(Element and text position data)
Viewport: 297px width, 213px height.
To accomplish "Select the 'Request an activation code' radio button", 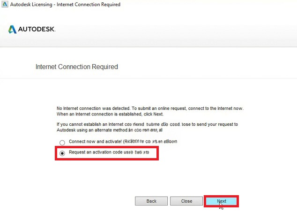I will coord(62,153).
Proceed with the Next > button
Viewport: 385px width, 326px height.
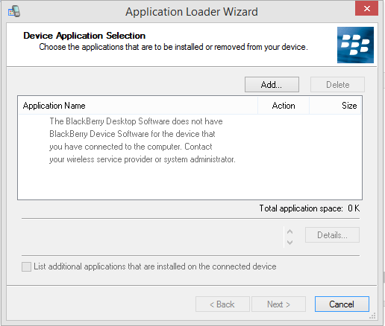[278, 304]
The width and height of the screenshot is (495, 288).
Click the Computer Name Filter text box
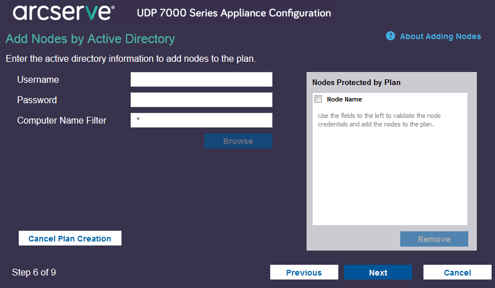coord(202,120)
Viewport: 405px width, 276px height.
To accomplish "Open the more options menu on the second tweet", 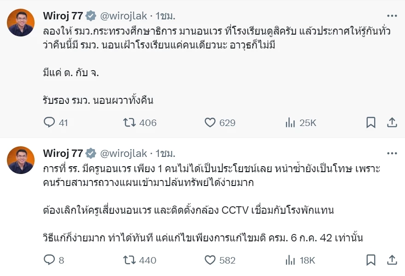I will (x=393, y=152).
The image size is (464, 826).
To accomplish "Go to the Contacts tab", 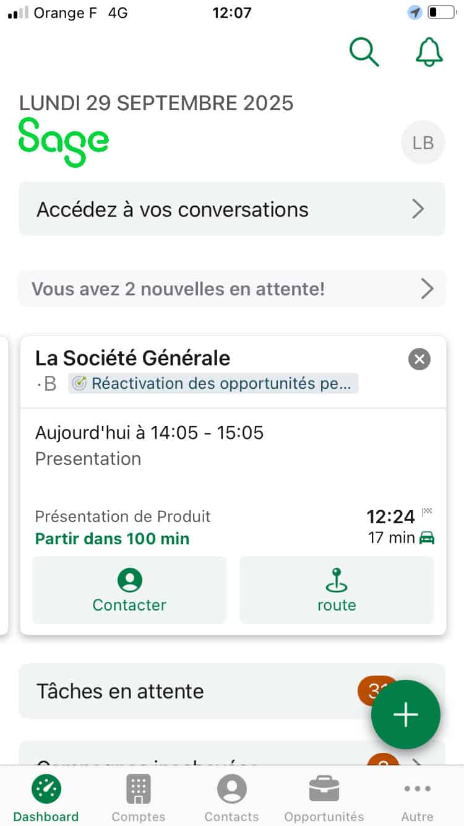I will [231, 799].
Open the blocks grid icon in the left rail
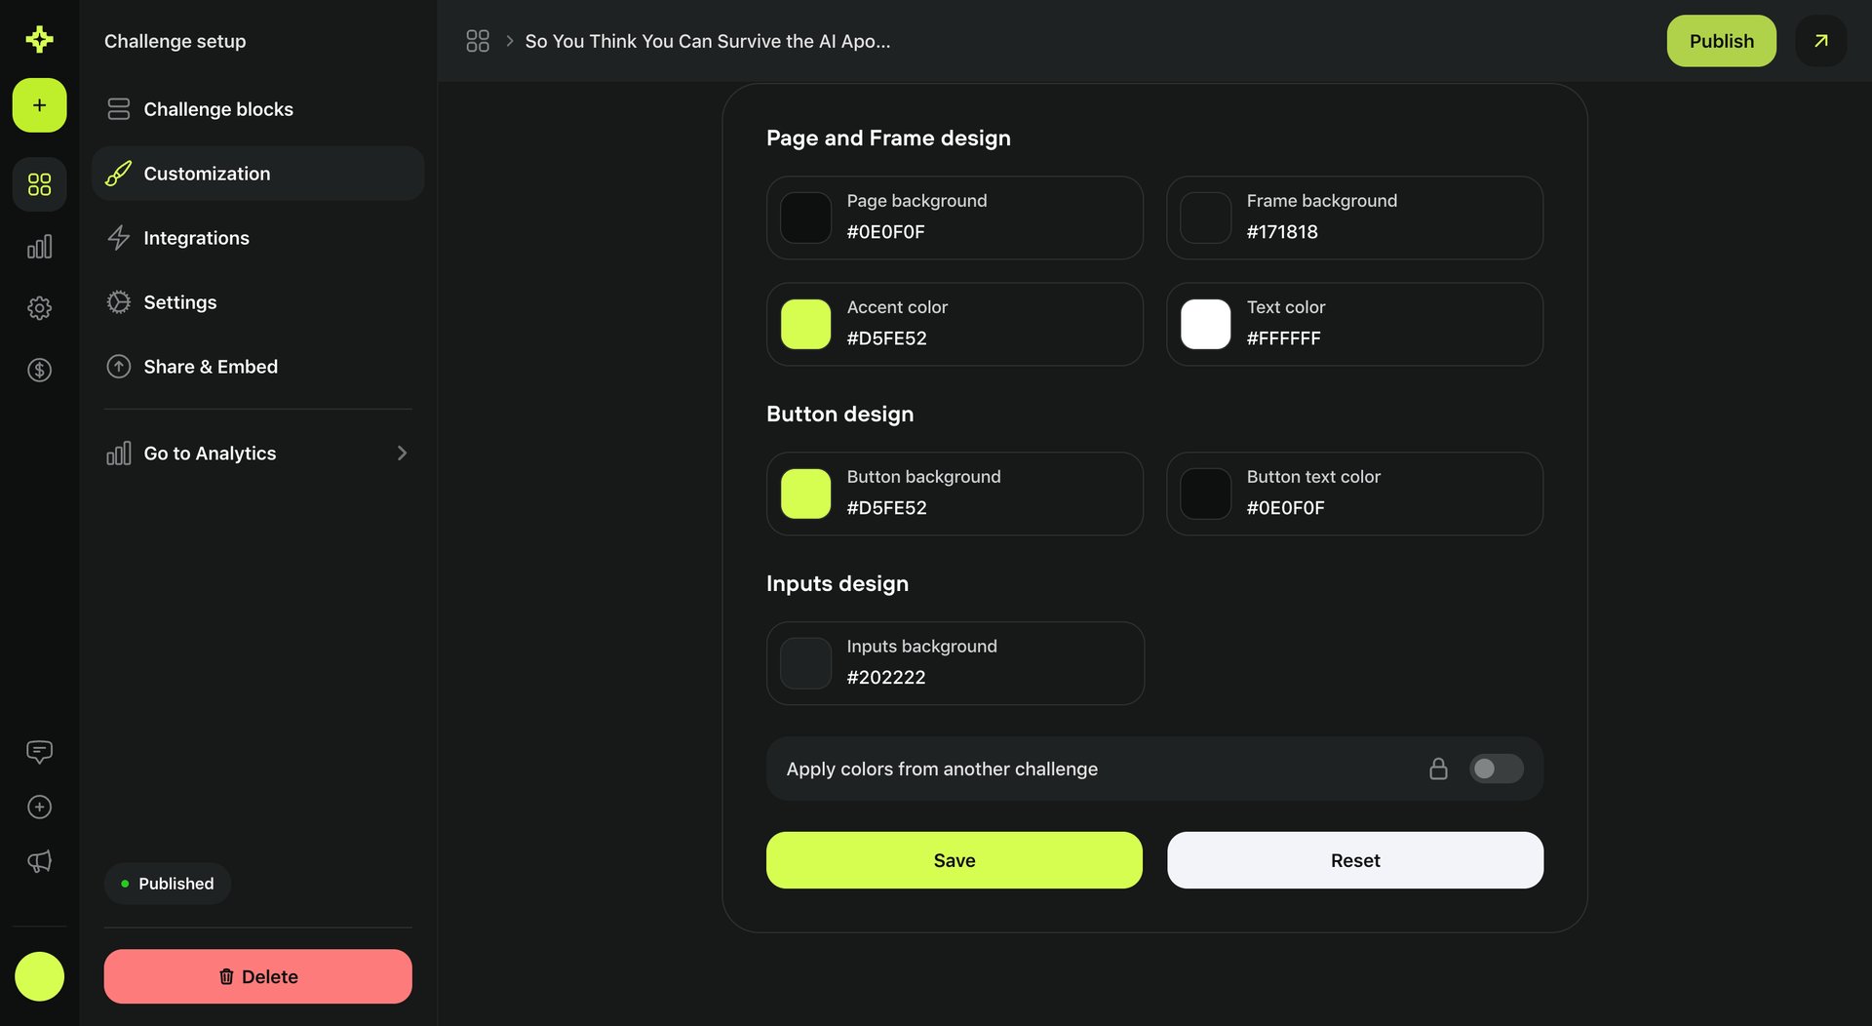 [39, 183]
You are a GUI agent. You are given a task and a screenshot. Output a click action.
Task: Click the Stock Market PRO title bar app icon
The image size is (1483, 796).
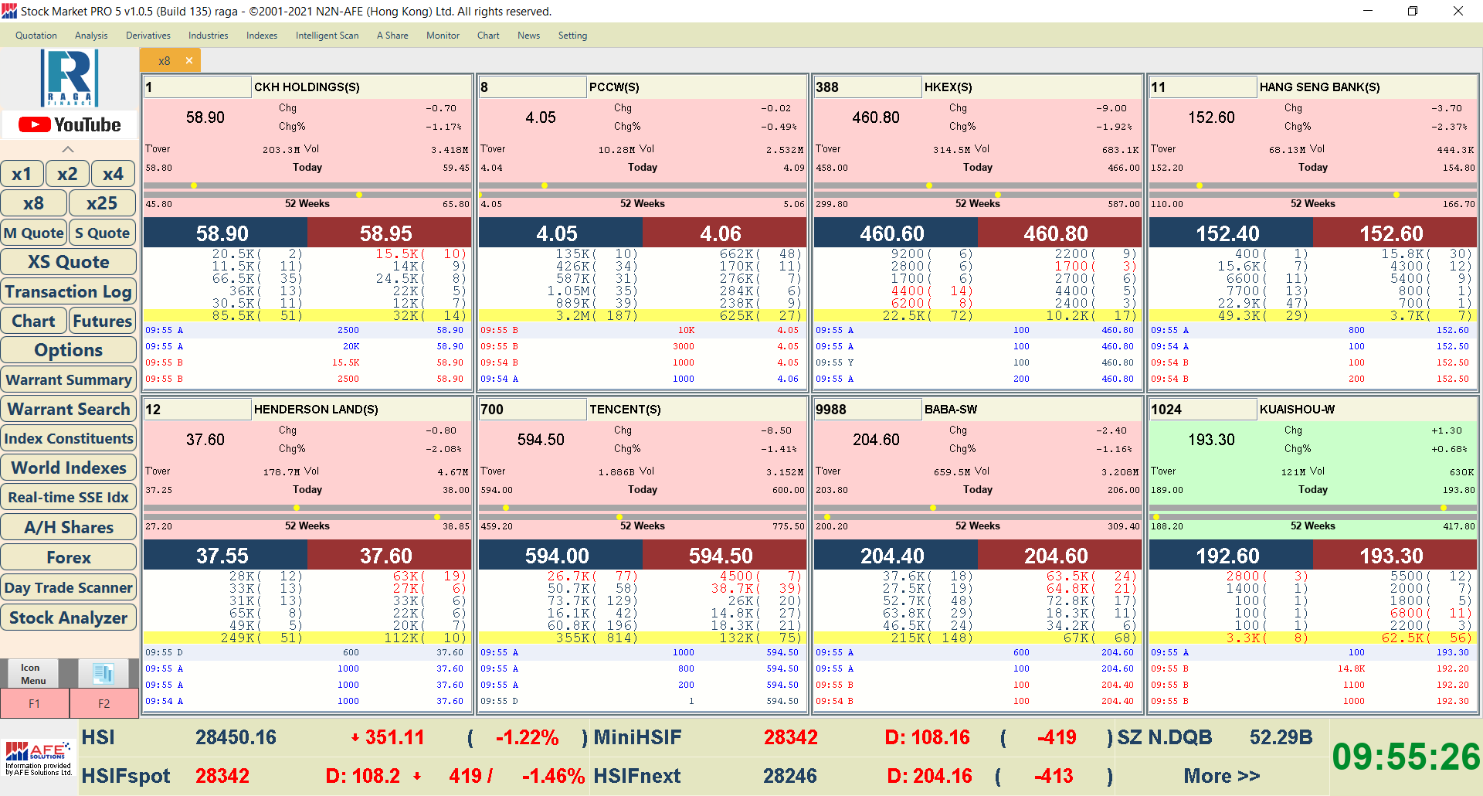click(9, 11)
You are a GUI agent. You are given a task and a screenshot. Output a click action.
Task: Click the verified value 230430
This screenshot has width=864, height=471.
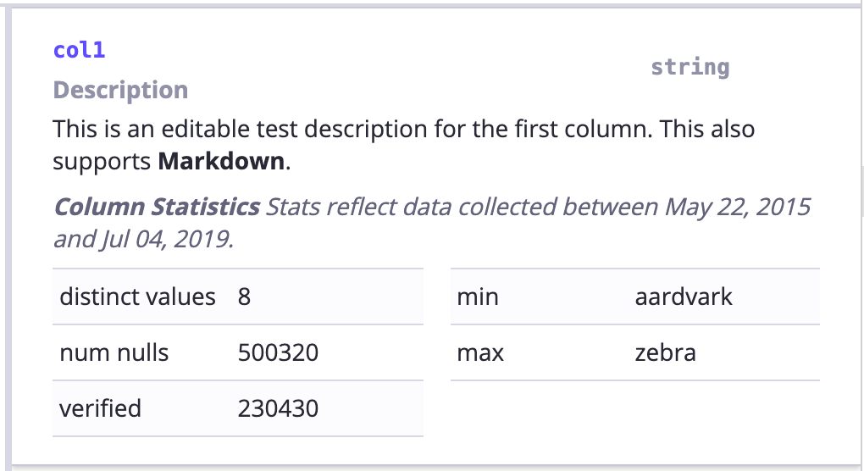coord(279,408)
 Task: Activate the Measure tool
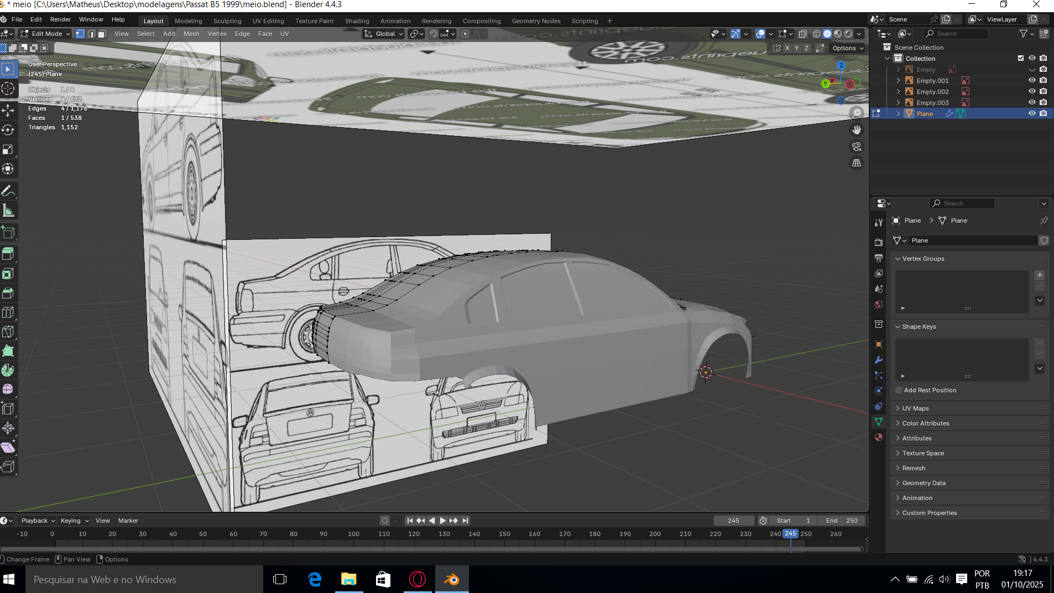point(8,211)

Given task ▸
List each line in the records that contains the string "Viewport".

Task solution ▸
Viewport: 297px width, 213px height.
Viewport: 385px width, 326px height.
Viewport: 405px width, 276px height.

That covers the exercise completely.